I’d be lying if I said I wasn’t disappointed, but I quickly remind myself that Emmett owes me nothing. Not wanting to be alone with my thoughts, I do something I never thought I’d be able to do. I text my girlfriends for advice.

Me: Emmett’s being weird.

Me: Or maybe he’s not and I’m being weird.

Madison: Weird how?

Me: He didn’t stay here last night like he normally does.

Me: And when I asked him to come by the barn tonight so we could talk, he kinda blew me off.
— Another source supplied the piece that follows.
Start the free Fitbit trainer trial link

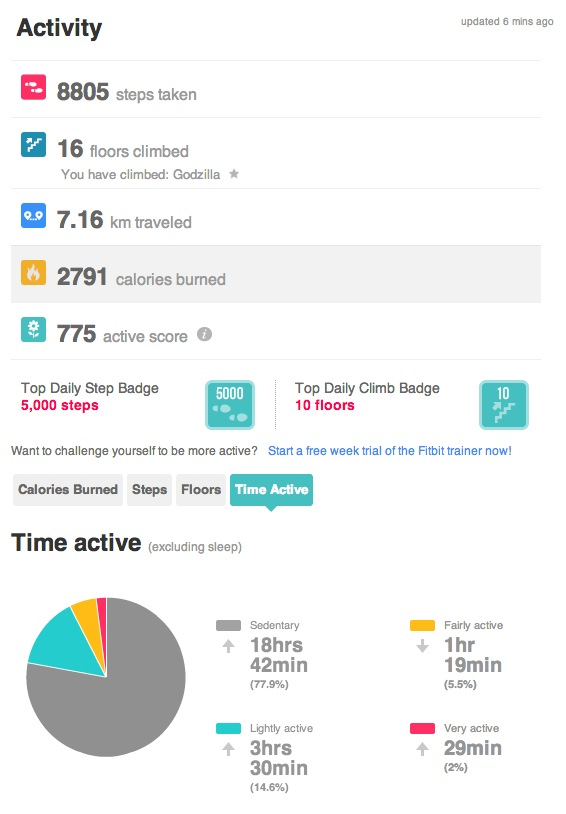coord(389,451)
Taylor: I KNEW you guys we’re sleeping together!

Taylor: Get it girl!

Me: Okay. I think your “sleeping together” means you think we’re having sex. Which we’re NOT.

Me: We just sleep. In the same bed.

Madison: Wait… Emmett Colter has been sleeping in the same bed as you this whole time and hasn’t tried to take your panties off?

I roll my eyes at no one.

Taylor: Okay, THAT is weird. Maybe the chemo rewired his brain?

Madison: TAYLOR! That’s awful.

Taylor and Madison fight like sisters sometimes. They’ve been more than accepting and supportive of me, but that doesn’t stop me from occasionally feeling tiny pangs of jealousy of how close they are to each other.

Me: Am I overthinking this?

Me: I think I’m just lonely and overthinking this.

Madison: We’re on our way.

Taylor: Stopping for onion rings and ice cream!

My heart swells and the anxiety I’d been feeling all day is instantly starting to dissipate.

Taylor, Madison, and I have been sitting in what’s essentially the barn’s living room for the past hour. The onion rings and ice cream are long gone.

“We need to do this more often,” Madison says as she sprawls out in one of the oversized chairs.

I nod in agreement, but Taylor keeps quiet. I swear I hear her sigh, though. Madison narrows her eyes at Taylor, but changes the subject rather than pressing Taylor.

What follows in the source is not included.